Text extract:
*-*-*

You may have heard of Spider-Man.
A few other characters.
Let's talk a little bit about the framing of this movie.
This has been a long time coming.
Sure.
We saw Thanos for the first time, I believe, at the Stinger in the first Avengers film.
He was not yet Josh Brolin, as I recall.
He was just a CGI purple goatee figure.
I don't remember if he was rolling or not, but yes, that was when he first popped up.
He had no speaking lines.
And there's been a lot of build towards this.
This is 19 films in the making.
Did it pay off?
Did this actual storyline that we were going towards make sense?
Yeah, I mean, I think I hadn't read a bunch of reviews before seeing the movie.
I wanted to go in relatively fresh.
But we talked about the Tony Scott, the A.O. Scott review in the New York Times.
I don't fully agree with all of his entire take,
but I do agree, I guess, with the premise that this is not a movie
as we can conventionally describe a movie.
There's just too much backstory.
There's too many balls in the air.
There's too much just craziness.
But all that said, as a culmination of all the movies that came before,
it's hard to imagine anything that would have been more successful than this.
Yeah, it feels like this was a very high bar to clear just to make it make sense.
You know, there's so many different figures that you needed to account for.
so many balls that you need is to raise into the air and bring to the ground.
It's funny that you bring up Tony Scott's review.
I found it to be an interesting existential reflection on how to deal with these movies culturally.
You know, this is obviously probably the 10th or 12th movie of this kind that he's reviewed.

*-*-*

Dataset extract:
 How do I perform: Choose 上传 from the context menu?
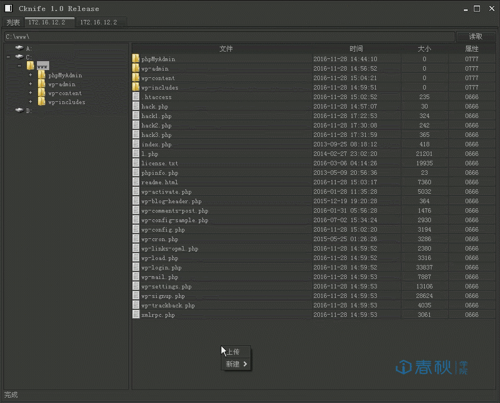click(234, 351)
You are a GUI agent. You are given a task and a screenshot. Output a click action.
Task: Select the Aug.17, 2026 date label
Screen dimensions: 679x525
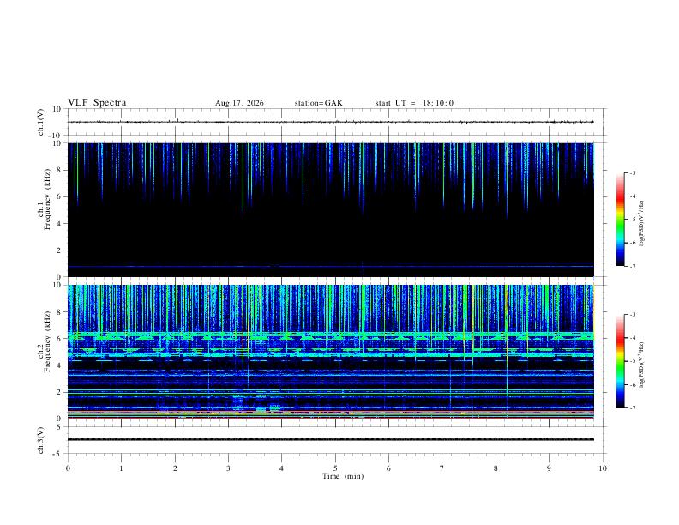point(239,103)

*-*-*

Task goal:
Answer these questions from the transcript about the movie.
(a) According to the transcript, in which film did Thanos first appear?
(b) How many films does the transcript say this movie is in the making?
(c) In which newspaper did the review mentioned in the transcript appear?

Worked solution:
(a) The first Avengers film, at the Stinger.
(b) 19 films.
(c) The New York Times.